Se indican a continuación algunas sugerencias para tratar a niños de alta demanda y a aquellos que poseen un temperamento difícil.

  • Como poseen unas características concretas, su educación y crianza resulta más compleja, por lo tanto, sus necesidades son mayores y debemos atenderlas. El contacto físico, las muestras de cariño, como besos y abrazos y los elogios cuando realizan acciones deseadas, deberán ser más frecuentes. Quizás con sus hermanos no sea necesario, pero recordemos que a cada uno posee unas necesidades distintas y no por ello es mejor ni peor, sino único e irrepetible.
  • Los padres deben estar siempre de acuerdo en sus decisiones y  permanecer firmes porque la excesiva persistencia de los niños puede hacer que los padres por agotamiento cedan a sus deseos y estas conductas disruptivas se hagan más repetitivas en el tiempo porque les den resultado. Los límites deben ser claros y consensuados.
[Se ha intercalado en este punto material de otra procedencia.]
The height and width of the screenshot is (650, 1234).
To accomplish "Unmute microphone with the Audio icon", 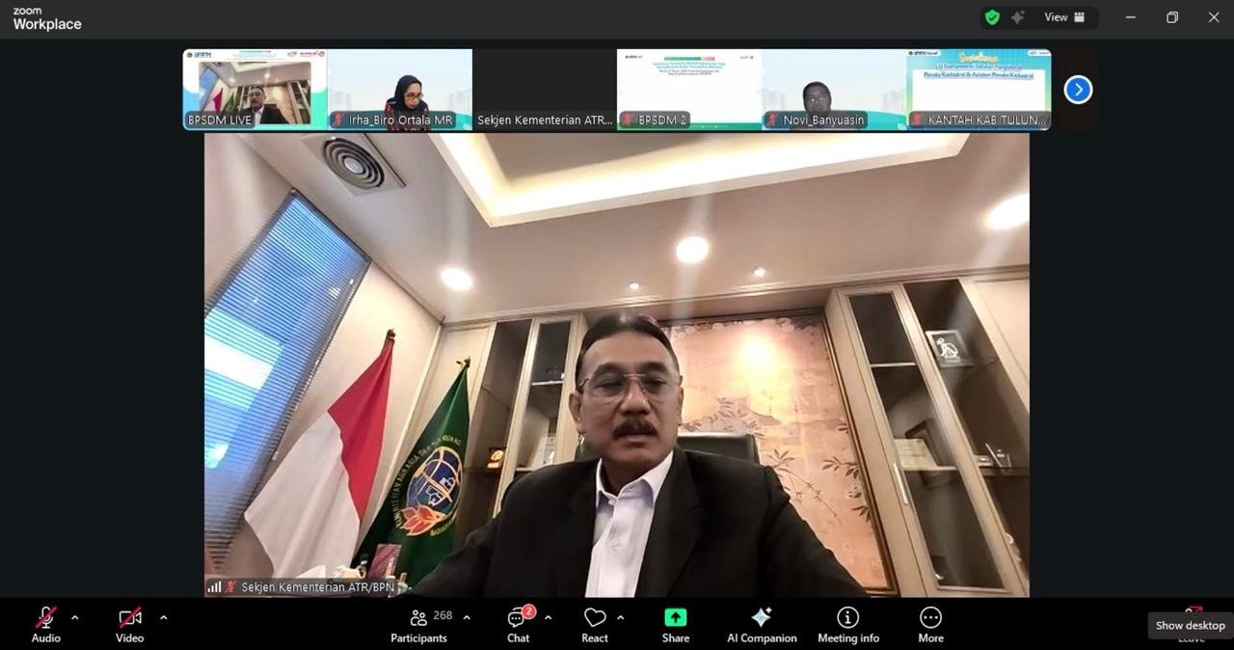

  • Mantener la calma, pase lo que pase. Los hijos saben perfectamente cuando estamos nerviosos y agobiados por sus acciones. Ver a sus padres serenos, comprensivos sin gritar ni enfadarse, pero a la vez sin ceder, les bloquea porque se dan cuenta de que no es la reacción que esperaban, y por lo tanto desisten. –Entiendo que estés enfadado, es normal que llores y te sientas mal porque quieras seguir jugando, pero ahora hay que bañarse.- Esto es disciplina inteligente.
  • No debemos realizar comentarios peyorativos delante de él. Evitar descripciones negativas de su forma de ser. Las  comparaciones con sus hermanos y esta clase de críticas actúan negativamente incidiendo directamente en su estado emocional y autoestima.
  • Para que el matrimonio no se desgaste con estas circunstancias repetitivas, debeis pasar momentos a solas, buscar tiempos en los que el niño no esté presente. Pedir ayuda a los abuelos, tíos y familiares para poder salir a cenar una vez cada quincena o al mes, una escapada de fin de semana varias veces al año, etc. Con esto tendréis más tiempo para hablar, ser positivos, idear nuevas acciones y  sentiros más unidos.

En definitiva, ¿quién dijo que ser padres fuera fácil? Es una carrera de fondo en la que caeremos en repetidas ocasiones de puro cansancio, pero también ganaremos grandes trofeos que nos ayudarán a no fijarnos en las pequeñas derrotas, sino a llegar a la meta después de haber dado durante el recorrido, lo mejor de nosotros mismos.